__Requirement__:
Retype the records in full, exactly as they stand.

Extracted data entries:
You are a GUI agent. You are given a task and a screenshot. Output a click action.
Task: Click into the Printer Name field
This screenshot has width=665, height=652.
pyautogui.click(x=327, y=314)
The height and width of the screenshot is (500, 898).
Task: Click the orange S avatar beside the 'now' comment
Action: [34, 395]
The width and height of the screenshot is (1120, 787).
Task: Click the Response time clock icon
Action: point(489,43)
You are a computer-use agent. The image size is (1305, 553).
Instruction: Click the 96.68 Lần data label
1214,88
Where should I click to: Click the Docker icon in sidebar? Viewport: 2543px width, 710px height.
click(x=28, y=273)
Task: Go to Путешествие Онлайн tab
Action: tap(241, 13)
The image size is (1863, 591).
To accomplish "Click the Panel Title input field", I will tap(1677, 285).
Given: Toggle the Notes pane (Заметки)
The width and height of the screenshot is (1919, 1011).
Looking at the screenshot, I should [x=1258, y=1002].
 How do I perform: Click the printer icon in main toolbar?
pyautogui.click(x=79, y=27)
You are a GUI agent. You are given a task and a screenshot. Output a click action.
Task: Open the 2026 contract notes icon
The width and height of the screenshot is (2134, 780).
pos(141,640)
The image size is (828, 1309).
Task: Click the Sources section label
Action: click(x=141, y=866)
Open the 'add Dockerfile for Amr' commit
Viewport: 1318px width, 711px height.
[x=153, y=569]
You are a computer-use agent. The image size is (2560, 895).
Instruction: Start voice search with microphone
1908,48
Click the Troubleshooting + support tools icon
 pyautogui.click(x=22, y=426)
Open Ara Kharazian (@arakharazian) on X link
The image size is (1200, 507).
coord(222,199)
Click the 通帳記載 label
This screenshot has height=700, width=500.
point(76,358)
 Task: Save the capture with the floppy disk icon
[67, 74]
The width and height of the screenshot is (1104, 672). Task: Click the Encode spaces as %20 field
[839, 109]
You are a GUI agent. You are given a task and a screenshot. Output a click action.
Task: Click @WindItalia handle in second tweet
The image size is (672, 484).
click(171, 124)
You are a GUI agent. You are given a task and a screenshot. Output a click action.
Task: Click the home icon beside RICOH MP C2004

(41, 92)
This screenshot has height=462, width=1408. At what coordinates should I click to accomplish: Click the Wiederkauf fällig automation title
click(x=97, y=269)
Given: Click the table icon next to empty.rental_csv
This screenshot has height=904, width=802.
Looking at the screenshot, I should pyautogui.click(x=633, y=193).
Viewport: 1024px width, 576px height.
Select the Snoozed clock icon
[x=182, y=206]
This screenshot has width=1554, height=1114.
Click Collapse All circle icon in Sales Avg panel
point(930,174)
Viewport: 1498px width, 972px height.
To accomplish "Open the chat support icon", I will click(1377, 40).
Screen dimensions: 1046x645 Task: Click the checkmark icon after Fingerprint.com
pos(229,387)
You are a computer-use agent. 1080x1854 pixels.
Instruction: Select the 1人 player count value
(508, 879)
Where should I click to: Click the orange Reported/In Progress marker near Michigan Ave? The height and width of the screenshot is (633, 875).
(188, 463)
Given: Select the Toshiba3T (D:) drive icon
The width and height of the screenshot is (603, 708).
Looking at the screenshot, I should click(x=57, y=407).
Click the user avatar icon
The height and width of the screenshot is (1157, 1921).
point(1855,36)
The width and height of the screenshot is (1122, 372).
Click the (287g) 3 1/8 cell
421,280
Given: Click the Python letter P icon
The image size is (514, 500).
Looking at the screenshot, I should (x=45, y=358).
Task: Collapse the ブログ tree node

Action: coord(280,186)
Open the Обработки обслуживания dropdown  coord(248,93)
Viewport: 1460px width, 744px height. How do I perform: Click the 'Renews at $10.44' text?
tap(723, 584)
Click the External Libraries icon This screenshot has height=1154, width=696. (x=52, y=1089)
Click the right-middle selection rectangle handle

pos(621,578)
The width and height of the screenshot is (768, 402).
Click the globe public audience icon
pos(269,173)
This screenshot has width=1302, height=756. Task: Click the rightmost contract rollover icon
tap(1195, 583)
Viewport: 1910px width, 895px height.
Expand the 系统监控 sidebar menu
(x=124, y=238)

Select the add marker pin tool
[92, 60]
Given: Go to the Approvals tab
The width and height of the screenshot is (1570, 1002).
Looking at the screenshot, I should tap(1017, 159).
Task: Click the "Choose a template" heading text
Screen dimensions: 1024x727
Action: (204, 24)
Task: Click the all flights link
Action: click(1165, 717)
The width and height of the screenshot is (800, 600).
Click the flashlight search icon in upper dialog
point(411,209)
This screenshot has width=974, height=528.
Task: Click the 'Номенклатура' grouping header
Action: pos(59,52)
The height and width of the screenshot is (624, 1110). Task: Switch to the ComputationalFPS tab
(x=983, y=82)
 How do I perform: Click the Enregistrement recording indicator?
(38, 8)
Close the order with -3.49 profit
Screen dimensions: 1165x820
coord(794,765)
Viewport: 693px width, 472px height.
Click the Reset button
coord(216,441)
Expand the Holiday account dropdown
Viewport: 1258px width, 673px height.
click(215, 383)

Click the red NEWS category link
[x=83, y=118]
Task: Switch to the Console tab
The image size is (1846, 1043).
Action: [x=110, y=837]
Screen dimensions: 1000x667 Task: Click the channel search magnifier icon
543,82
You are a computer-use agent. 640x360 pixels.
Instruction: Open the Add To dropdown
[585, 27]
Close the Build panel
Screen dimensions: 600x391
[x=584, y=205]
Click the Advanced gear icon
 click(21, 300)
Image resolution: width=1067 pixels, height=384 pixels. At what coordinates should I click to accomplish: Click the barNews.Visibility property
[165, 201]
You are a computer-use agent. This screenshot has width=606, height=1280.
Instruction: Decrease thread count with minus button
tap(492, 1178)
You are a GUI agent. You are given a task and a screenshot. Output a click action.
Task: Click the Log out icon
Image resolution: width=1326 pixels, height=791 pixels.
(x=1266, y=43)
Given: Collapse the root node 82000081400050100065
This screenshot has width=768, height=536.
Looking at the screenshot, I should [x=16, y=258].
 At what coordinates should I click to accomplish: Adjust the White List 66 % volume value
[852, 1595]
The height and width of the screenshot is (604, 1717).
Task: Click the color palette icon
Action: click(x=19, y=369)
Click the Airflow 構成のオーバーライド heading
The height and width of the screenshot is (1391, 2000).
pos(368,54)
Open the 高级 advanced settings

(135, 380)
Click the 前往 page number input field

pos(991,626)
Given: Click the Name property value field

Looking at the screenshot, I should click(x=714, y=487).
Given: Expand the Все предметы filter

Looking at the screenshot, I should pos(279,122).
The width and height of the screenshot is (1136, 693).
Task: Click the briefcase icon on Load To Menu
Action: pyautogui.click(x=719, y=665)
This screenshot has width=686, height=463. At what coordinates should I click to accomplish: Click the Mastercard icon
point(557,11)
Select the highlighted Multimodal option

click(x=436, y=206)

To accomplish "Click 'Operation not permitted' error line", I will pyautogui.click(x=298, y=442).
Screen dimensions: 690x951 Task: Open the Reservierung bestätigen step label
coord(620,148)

__Output of the exercise__:
You are a GUI agent. You are given a task and a screenshot. Output a click action.
Task: Click into the Printer Name field
This screenshot has width=665, height=652.
pyautogui.click(x=327, y=314)
The height and width of the screenshot is (500, 898).
Task: Click the orange S avatar beside the 'now' comment
Action: [34, 395]
The width and height of the screenshot is (1120, 787).
Task: Click the Response time clock icon
Action: point(489,43)
You are a computer-use agent. The image size is (1305, 553).
Instruction: Click the 96.68 Lần data label
1214,88
Where should I click to: Click the Docker icon in sidebar? Viewport: 2543px width, 710px height.
click(x=28, y=273)
Task: Go to Путешествие Онлайн tab
Action: tap(241, 13)
The image size is (1863, 591).
To accomplish "Click the Panel Title input field", I will tap(1677, 285).
Given: Toggle the Notes pane (Заметки)
The width and height of the screenshot is (1919, 1011).
Looking at the screenshot, I should [x=1258, y=1002].
 How do I perform: Click the printer icon in main toolbar?
pyautogui.click(x=79, y=27)
You are a GUI agent. You are given a task and a screenshot. Output a click action.
Task: Open the 2026 contract notes icon
The width and height of the screenshot is (2134, 780).
pos(141,640)
The image size is (828, 1309).
Task: Click the Sources section label
Action: click(x=141, y=866)
Open the 'add Dockerfile for Amr' commit
Viewport: 1318px width, 711px height.
[x=153, y=569]
You are a computer-use agent. The image size is (2560, 895).
Instruction: Start voice search with microphone
1908,48
Click the Troubleshooting + support tools icon
 pyautogui.click(x=22, y=426)
Open Ara Kharazian (@arakharazian) on X link
The image size is (1200, 507).
coord(222,199)
Click the 通帳記載 label
This screenshot has height=700, width=500.
point(76,358)
 Task: Save the capture with the floppy disk icon
[67, 74]
The width and height of the screenshot is (1104, 672). Task: Click the Encode spaces as %20 field
[839, 109]
You are a GUI agent. You are given a task and a screenshot. Output a click action.
Task: Click @WindItalia handle in second tweet
The image size is (672, 484).
click(171, 124)
You are a GUI agent. You are given a task and a screenshot. Output a click action.
Task: Click the home icon beside RICOH MP C2004

(41, 92)
This screenshot has height=462, width=1408. At what coordinates should I click to accomplish: Click the Wiederkauf fällig automation title
click(x=97, y=269)
Given: Click the table icon next to empty.rental_csv
This screenshot has height=904, width=802.
Looking at the screenshot, I should pyautogui.click(x=633, y=193).
Viewport: 1024px width, 576px height.
Select the Snoozed clock icon
[x=182, y=206]
This screenshot has width=1554, height=1114.
Click Collapse All circle icon in Sales Avg panel
point(930,174)
Viewport: 1498px width, 972px height.
To accomplish "Open the chat support icon", I will click(1377, 40).
Screen dimensions: 1046x645 Task: Click the checkmark icon after Fingerprint.com
pos(229,387)
You are a computer-use agent. 1080x1854 pixels.
Instruction: Select the 1人 player count value
(508, 879)
Where should I click to: Click the orange Reported/In Progress marker near Michigan Ave? The height and width of the screenshot is (633, 875).
(188, 463)
Given: Select the Toshiba3T (D:) drive icon
The width and height of the screenshot is (603, 708).
Looking at the screenshot, I should click(x=57, y=407).
Click the user avatar icon
The height and width of the screenshot is (1157, 1921).
point(1855,36)
The width and height of the screenshot is (1122, 372).
Click the (287g) 3 1/8 cell
421,280
Given: Click the Python letter P icon
The image size is (514, 500).
Looking at the screenshot, I should (x=45, y=358).
Task: Collapse the ブログ tree node

Action: coord(280,186)
Open the Обработки обслуживания dropdown  coord(248,93)
Viewport: 1460px width, 744px height. How do I perform: Click the 'Renews at $10.44' text?
tap(723, 584)
Click the External Libraries icon This screenshot has height=1154, width=696. (x=52, y=1089)
Click the right-middle selection rectangle handle

pos(621,578)
The width and height of the screenshot is (768, 402).
Click the globe public audience icon
pos(269,173)
This screenshot has width=1302, height=756. Task: Click the rightmost contract rollover icon
tap(1195, 583)
Viewport: 1910px width, 895px height.
Expand the 系统监控 sidebar menu
(x=124, y=238)

Select the add marker pin tool
[92, 60]
Given: Go to the Approvals tab
The width and height of the screenshot is (1570, 1002).
Looking at the screenshot, I should tap(1017, 159).
Task: Click the "Choose a template" heading text
Screen dimensions: 1024x727
Action: (204, 24)
Task: Click the all flights link
Action: click(1165, 717)
The width and height of the screenshot is (800, 600).
Click the flashlight search icon in upper dialog
point(411,209)
This screenshot has width=974, height=528.
Task: Click the 'Номенклатура' grouping header
Action: pos(59,52)
The height and width of the screenshot is (624, 1110). Task: Switch to the ComputationalFPS tab
(x=983, y=82)
 How do I perform: Click the Enregistrement recording indicator?
(38, 8)
Close the order with -3.49 profit
Screen dimensions: 1165x820
coord(794,765)
Viewport: 693px width, 472px height.
Click the Reset button
coord(216,441)
Expand the Holiday account dropdown
Viewport: 1258px width, 673px height.
click(215, 383)

Click the red NEWS category link
[x=83, y=118]
Task: Switch to the Console tab
The image size is (1846, 1043).
Action: [x=110, y=837]
Screen dimensions: 1000x667 Task: Click the channel search magnifier icon
543,82
You are a computer-use agent. 640x360 pixels.
Instruction: Open the Add To dropdown
[585, 27]
Close the Build panel
Screen dimensions: 600x391
[x=584, y=205]
Click the Advanced gear icon
 click(21, 300)
Image resolution: width=1067 pixels, height=384 pixels. At what coordinates should I click to accomplish: Click the barNews.Visibility property
[165, 201]
You are a computer-use agent. This screenshot has width=606, height=1280.
Instruction: Decrease thread count with minus button
tap(492, 1178)
You are a GUI agent. You are given a task and a screenshot. Output a click action.
Task: Click the Log out icon
Image resolution: width=1326 pixels, height=791 pixels.
(x=1266, y=43)
Given: Collapse the root node 82000081400050100065
This screenshot has width=768, height=536.
Looking at the screenshot, I should [x=16, y=258].
 At what coordinates should I click to accomplish: Adjust the White List 66 % volume value
[852, 1595]
The height and width of the screenshot is (604, 1717).
Task: Click the color palette icon
Action: click(x=19, y=369)
Click the Airflow 構成のオーバーライド heading
The height and width of the screenshot is (1391, 2000).
pos(368,54)
Open the 高级 advanced settings

(135, 380)
Click the 前往 page number input field

pos(991,626)
Given: Click the Name property value field

Looking at the screenshot, I should click(x=714, y=487).
Given: Expand the Все предметы filter

Looking at the screenshot, I should pos(279,122).
The width and height of the screenshot is (1136, 693).
Task: Click the briefcase icon on Load To Menu
Action: pyautogui.click(x=719, y=665)
This screenshot has width=686, height=463. At what coordinates should I click to accomplish: Click the Mastercard icon
point(557,11)
Select the highlighted Multimodal option

click(x=436, y=206)

To accomplish "Click 'Operation not permitted' error line", I will pyautogui.click(x=298, y=442).
Screen dimensions: 690x951 Task: Open the Reservierung bestätigen step label
coord(620,148)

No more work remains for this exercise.